● **EXCERPTED PASSAGE**
Model-level regime slots (broadcast):

Model(functions=..., constraints=..., states=..., state_transitions=..., actions=...) accepts exactly what the regime-level slot accepts (incl. Phased, stochastic processes, per-target dicts, fixed_transition). Each entry is merged into every regime under the exactly-one-level rule — a name is defined at model level or regime level, never both (ambiguity errors); a regime-level None masks the model entry (masking a state also drops its broadcast law; an unbound mask errors). Broadcast laws are not merged into terminal regimes.

Broadcast states and actions are pruned per regime by DAG reachability: a broadcast variable survives only where a root computation (utility, H, constraints, derived categoricals, the regime transition, or a law of motion toward a reachable target that keeps the state) transitively reads it, per phase slice, pruned only when dead in both phases. Regime-level declarations are never pruned. model.pruned_variables records the result per regime.

distributed=True is legal only on model-level states; a sharded state pruned from a non-terminal regime is an error (unshard or make the regime use it). batch_size stays per-declaration.

Model Requirements:

  • Must have at least one terminal regime and one non-terminal regime
  • regime_id_class must be a dataclass with fields matching regime names (use @categorical)
  • Field values are consecutive ScalarInt (0-d jnp.int32) scalars starting from 0, auto-assigned by @categorical

Core Methods

  • model.solve(params=params, log_level="debug") - Solve the model and return value function arrays per period and regime
  • model.simulate(params=params, initial_conditions=initial_conditions, period_to_regime_to_V_arr=period_to_regime_to_V_arr, log_level="debug") - Simulate forward given solution. period_to_regime_to_V_arr is optional; when None, the model is solved automatically before simulating.
  • log_level is required on both solve() and simulate() (off < warning < progress < debug). It governs all runtime validation: "off" skips it, "warning" / "progress" warn and continue, "debug" raises. Start projects at "debug".

Screen grounding entries
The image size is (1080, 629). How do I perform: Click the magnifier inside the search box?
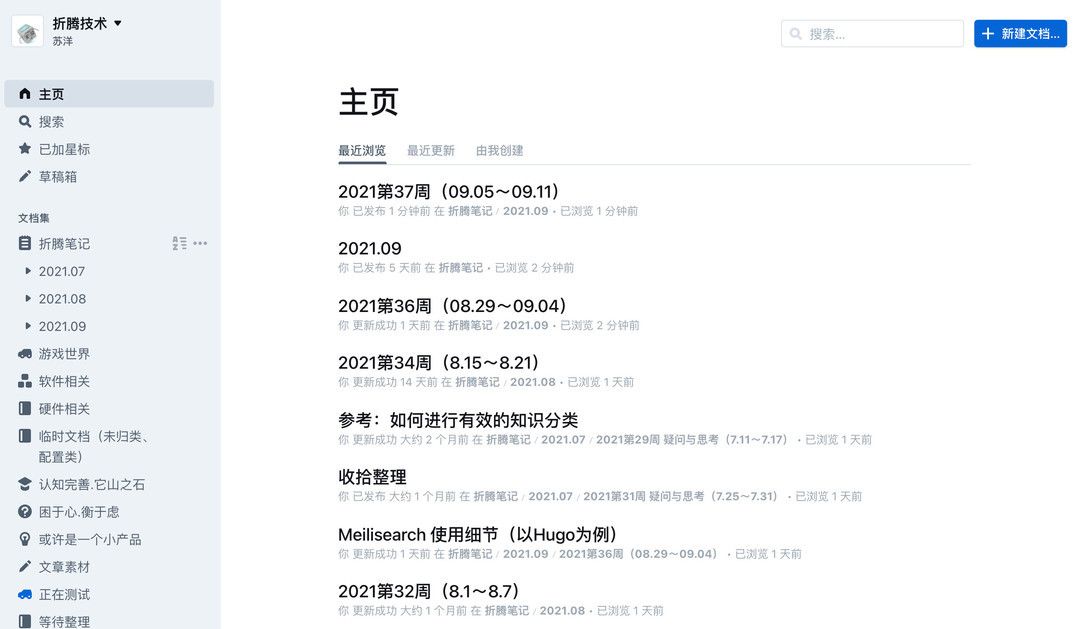[x=798, y=33]
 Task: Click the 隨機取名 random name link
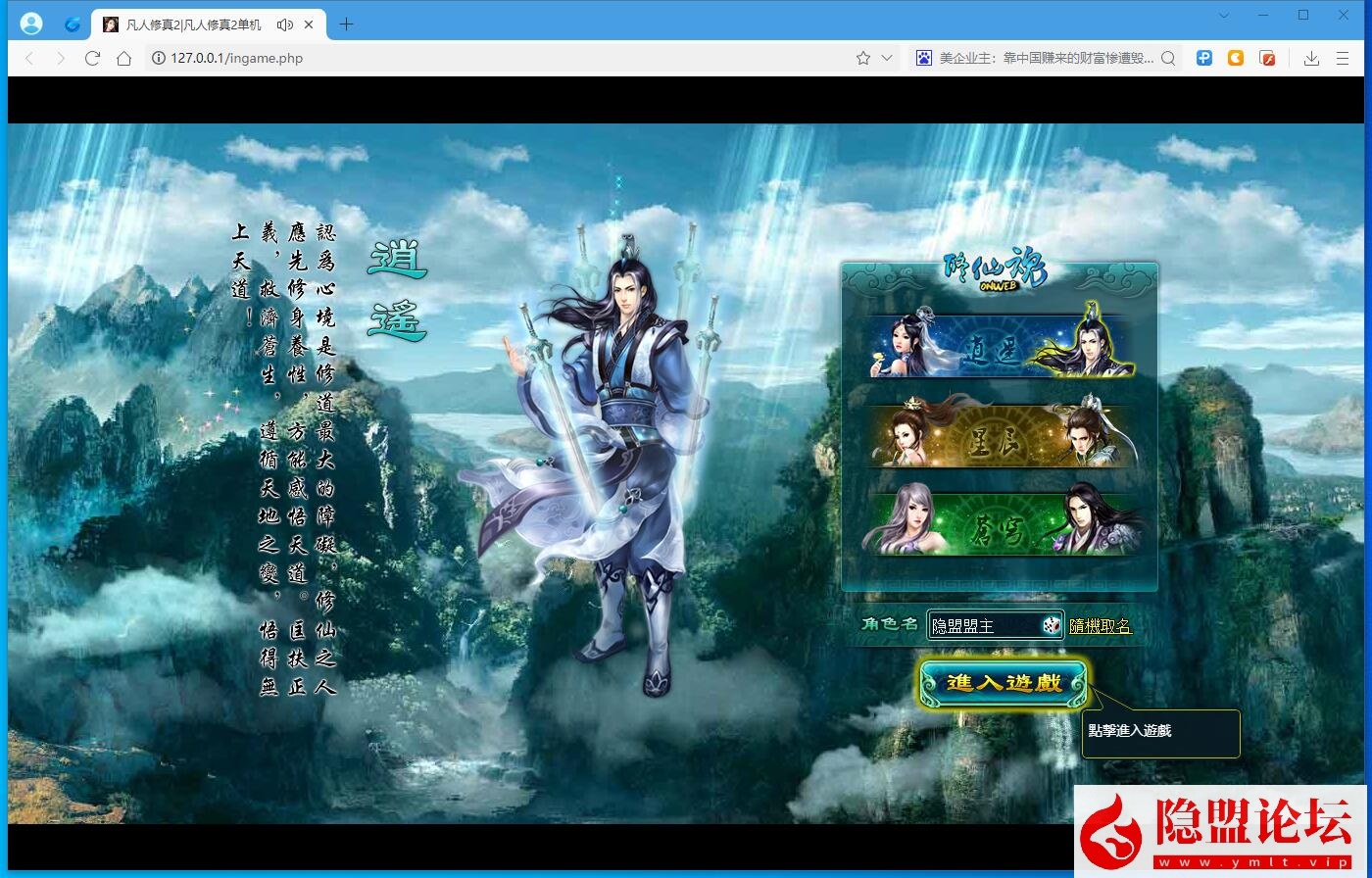[1102, 625]
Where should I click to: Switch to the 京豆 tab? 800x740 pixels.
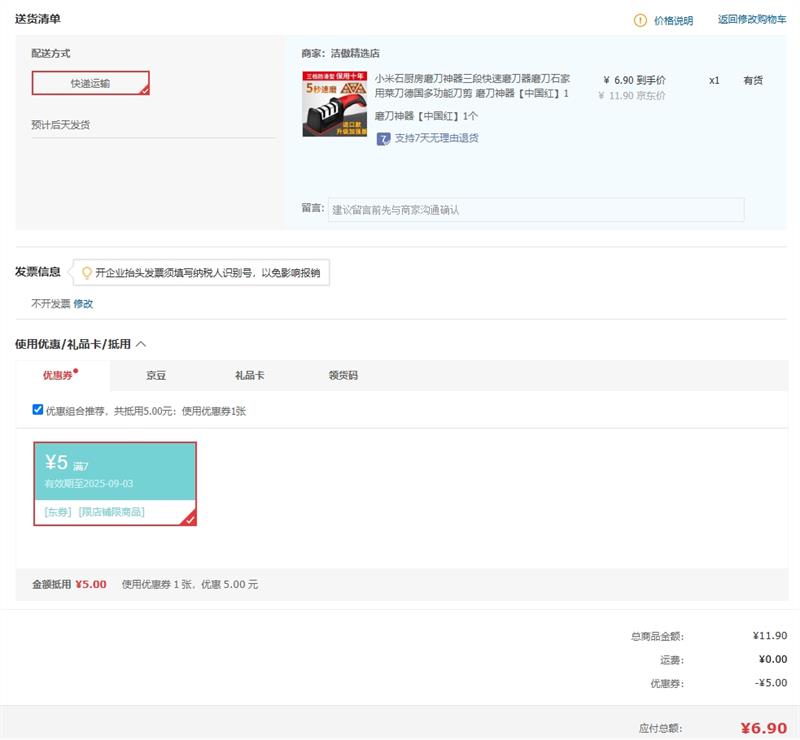[x=156, y=376]
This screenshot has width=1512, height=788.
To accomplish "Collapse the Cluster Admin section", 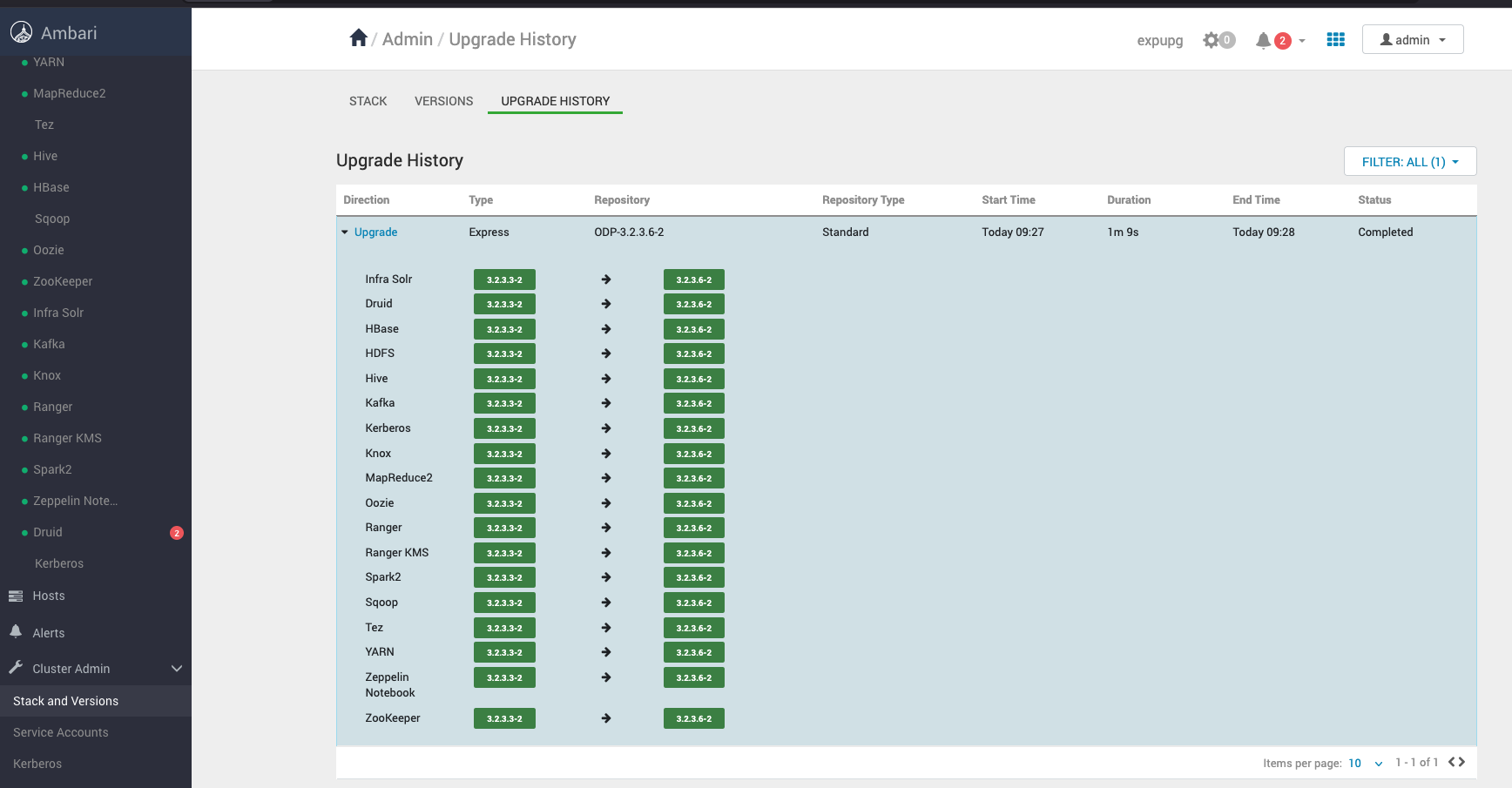I will (x=177, y=669).
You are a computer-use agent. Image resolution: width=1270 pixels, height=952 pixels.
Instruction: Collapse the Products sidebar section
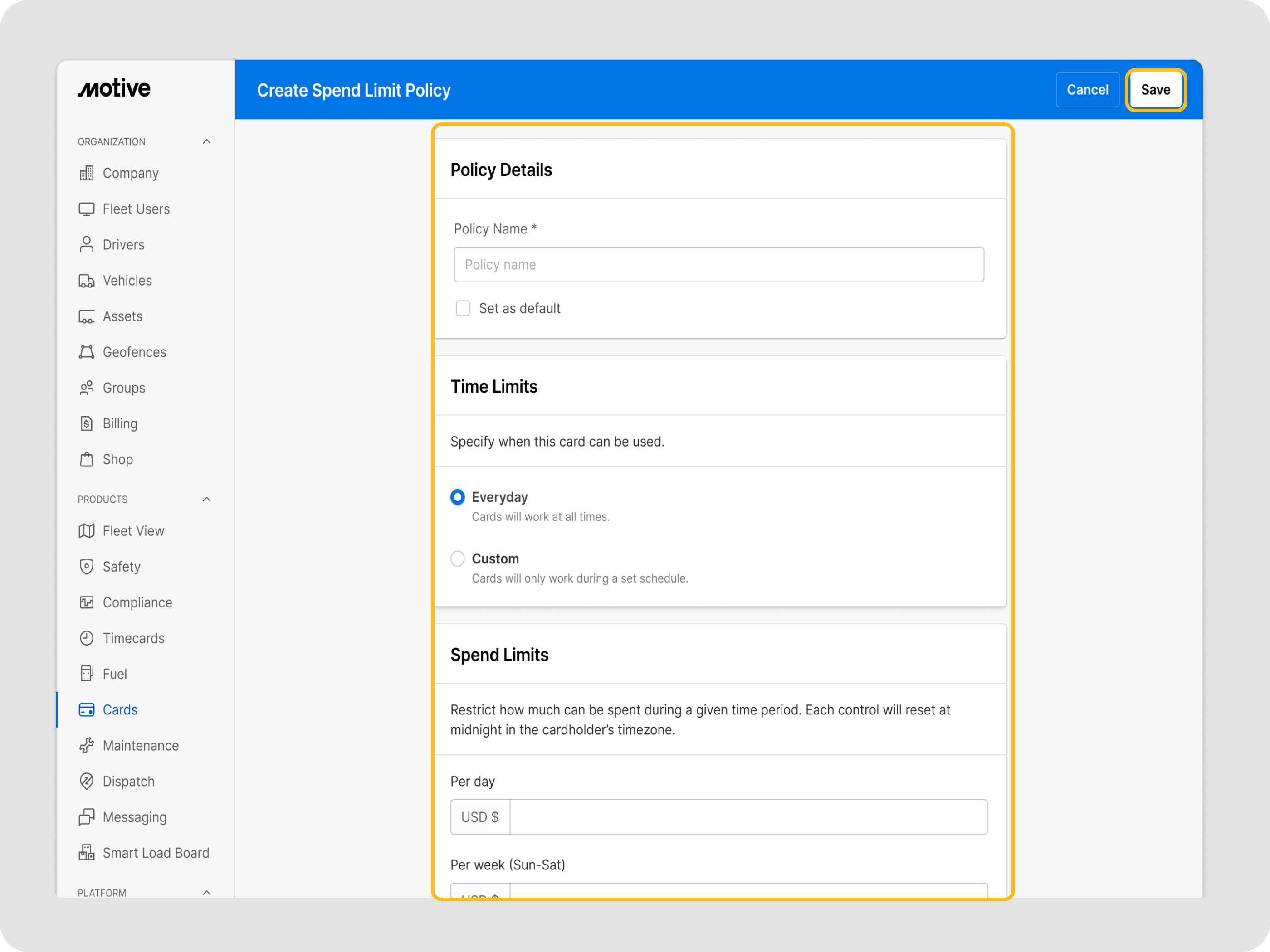tap(207, 499)
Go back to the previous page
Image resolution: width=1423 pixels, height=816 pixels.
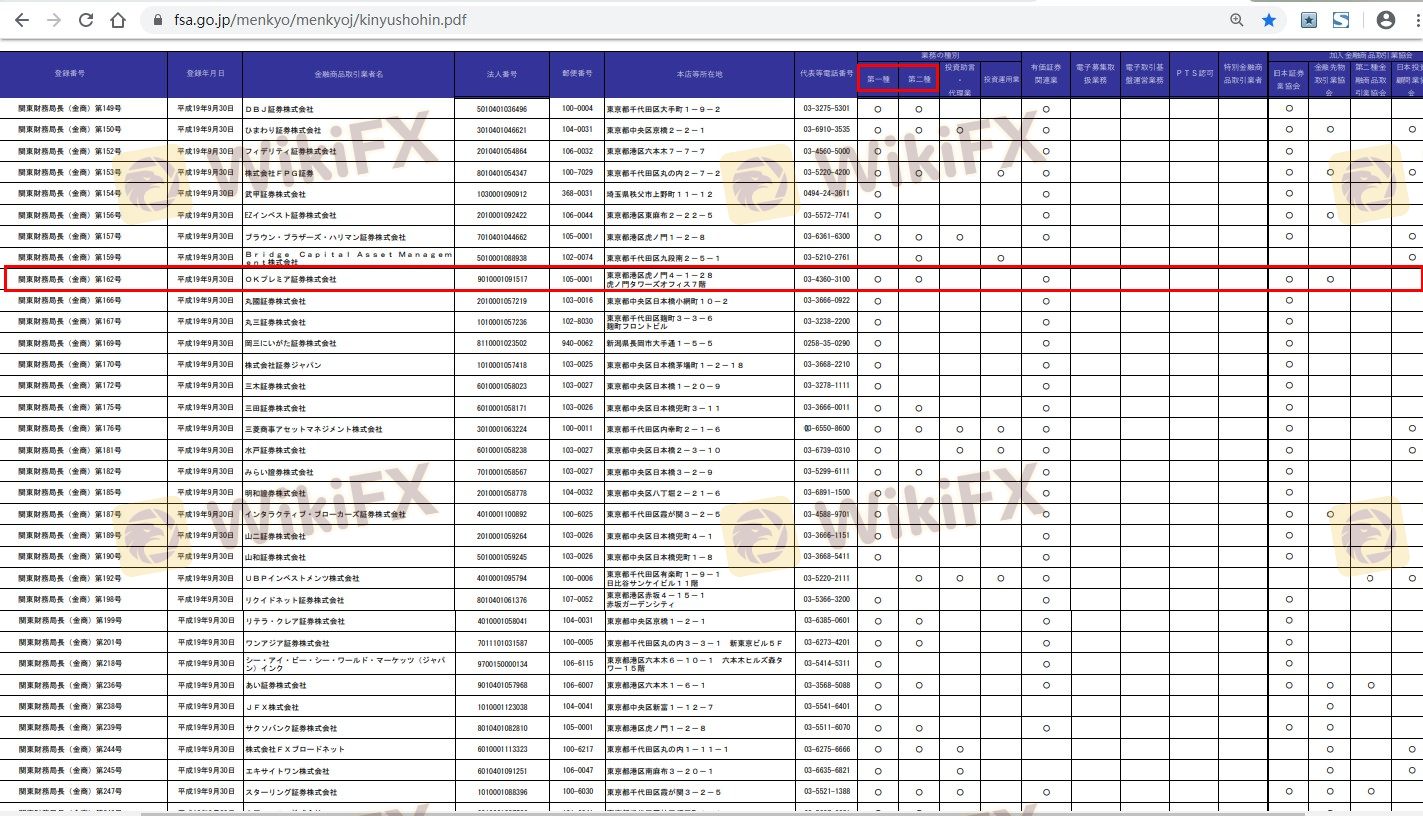click(x=22, y=20)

● **TASK BRIEF**
Per the model configuration notes, what kind of states may use distributed=True? The entries have no connection to the model configuration notes.

● **OUTPUT FOR THIS TASK**
Only model-level states.